The recent launch of the Green Products Innovation Institute (GPII) as a non-profit organisation marks an effort to provide resources to companies for more sustainable design, based on the cradle-to-cradle (C2C) principles.
GPII was launched in California, backed by governor Arnold Schwarzenegger, and marks the first time that the protocol, created by architect William McDonough and chemist Dr Michael Braungart of McDonough Braungart Design Chemistry, has been granted to an institution to issue at their own discretion.
Yves Béhar of Fuseproject is one of the founding members of GPII and responsible for the visual identity of the organization. He says of GPII: “It is simply the opportunity for change on a scale never achieved by the design profession before.”
In 2002 McDonough published “Cradle to Cradle: Remaking the way we make things”, in partnership with Braungart. The publication served as a manifesto for C2C design, giving specific details on how to achieve the objectives of the model.
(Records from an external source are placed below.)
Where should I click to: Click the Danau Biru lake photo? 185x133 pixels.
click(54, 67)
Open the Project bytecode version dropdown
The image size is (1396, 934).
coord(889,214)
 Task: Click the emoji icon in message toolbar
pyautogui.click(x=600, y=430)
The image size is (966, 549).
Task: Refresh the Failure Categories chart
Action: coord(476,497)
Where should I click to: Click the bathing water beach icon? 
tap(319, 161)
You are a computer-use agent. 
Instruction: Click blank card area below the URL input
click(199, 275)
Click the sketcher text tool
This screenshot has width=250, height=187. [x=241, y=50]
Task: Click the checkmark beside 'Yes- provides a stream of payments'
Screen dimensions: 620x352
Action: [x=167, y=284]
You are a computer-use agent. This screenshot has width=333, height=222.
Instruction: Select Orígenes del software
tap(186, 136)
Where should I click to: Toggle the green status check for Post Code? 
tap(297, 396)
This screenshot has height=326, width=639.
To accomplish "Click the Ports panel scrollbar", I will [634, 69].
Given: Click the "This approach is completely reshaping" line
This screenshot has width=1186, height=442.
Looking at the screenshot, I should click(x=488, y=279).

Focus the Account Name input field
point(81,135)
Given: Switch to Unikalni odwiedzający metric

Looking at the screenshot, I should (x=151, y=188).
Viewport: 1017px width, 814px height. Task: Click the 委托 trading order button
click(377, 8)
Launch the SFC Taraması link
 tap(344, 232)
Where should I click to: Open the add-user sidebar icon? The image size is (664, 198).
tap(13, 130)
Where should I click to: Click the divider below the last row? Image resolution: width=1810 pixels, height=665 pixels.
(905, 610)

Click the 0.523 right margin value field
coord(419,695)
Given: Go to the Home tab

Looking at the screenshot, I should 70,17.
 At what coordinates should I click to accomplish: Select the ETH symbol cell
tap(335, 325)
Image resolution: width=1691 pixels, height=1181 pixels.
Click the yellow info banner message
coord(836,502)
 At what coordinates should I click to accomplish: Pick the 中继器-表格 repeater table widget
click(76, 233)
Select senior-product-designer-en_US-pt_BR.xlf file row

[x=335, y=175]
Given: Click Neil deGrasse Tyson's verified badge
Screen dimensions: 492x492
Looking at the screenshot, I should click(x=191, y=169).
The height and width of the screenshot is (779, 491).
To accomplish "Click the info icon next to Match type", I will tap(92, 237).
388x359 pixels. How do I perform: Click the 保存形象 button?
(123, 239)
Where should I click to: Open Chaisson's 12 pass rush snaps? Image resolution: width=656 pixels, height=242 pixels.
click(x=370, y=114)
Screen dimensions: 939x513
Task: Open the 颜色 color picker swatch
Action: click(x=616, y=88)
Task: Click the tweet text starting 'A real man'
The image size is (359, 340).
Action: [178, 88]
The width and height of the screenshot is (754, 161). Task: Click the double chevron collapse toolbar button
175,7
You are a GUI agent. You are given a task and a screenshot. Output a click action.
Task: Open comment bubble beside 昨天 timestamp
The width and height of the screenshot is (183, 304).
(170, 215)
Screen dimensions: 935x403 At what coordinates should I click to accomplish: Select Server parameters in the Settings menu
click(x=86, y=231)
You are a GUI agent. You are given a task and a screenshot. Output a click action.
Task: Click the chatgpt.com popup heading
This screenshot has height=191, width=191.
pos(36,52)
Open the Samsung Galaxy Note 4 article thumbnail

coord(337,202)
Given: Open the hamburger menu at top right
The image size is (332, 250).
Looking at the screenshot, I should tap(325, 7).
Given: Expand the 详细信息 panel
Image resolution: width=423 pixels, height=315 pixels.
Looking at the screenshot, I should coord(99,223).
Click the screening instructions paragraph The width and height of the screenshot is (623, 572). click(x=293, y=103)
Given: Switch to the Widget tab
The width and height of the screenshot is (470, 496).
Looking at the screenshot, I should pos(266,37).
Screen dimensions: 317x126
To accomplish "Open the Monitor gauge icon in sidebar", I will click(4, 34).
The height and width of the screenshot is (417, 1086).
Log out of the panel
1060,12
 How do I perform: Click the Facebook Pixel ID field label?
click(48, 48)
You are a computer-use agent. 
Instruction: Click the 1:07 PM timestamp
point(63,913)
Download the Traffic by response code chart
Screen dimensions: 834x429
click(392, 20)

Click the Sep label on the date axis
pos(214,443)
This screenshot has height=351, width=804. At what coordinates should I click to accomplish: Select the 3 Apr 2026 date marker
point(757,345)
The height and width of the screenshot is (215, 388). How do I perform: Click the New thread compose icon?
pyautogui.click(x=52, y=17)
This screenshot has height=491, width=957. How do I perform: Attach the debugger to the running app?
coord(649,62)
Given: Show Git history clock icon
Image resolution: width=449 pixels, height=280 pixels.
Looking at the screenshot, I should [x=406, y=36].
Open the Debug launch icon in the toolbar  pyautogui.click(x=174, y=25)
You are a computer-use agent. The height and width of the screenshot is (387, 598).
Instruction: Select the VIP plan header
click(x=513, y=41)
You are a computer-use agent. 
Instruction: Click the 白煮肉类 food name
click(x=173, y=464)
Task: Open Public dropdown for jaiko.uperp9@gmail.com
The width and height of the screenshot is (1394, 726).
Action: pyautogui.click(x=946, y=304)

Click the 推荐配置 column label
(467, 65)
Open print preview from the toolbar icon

C2C posits that sustainable design, based on the laws of nature, can help to transform the consumer economy into a regenerative force. C2C is a blueprint for the redesign of products and ingredients to ensure that old products become the raw material for new goods and services. It’s not about curbing growth but about following nature’s laws in building a sustainable economy. By adding environmental intelligence and creative design, growth would include the restoration of natural systems.
GPII is promoting the C2C framework as a large-scale model for eliminating toxic chemicals and other impacts that adversely effect the environment. GPII hopes to make the C2C framework more accessible to academic institutions, research organisations, government and NGOs by providing C2C certification, training materials and support.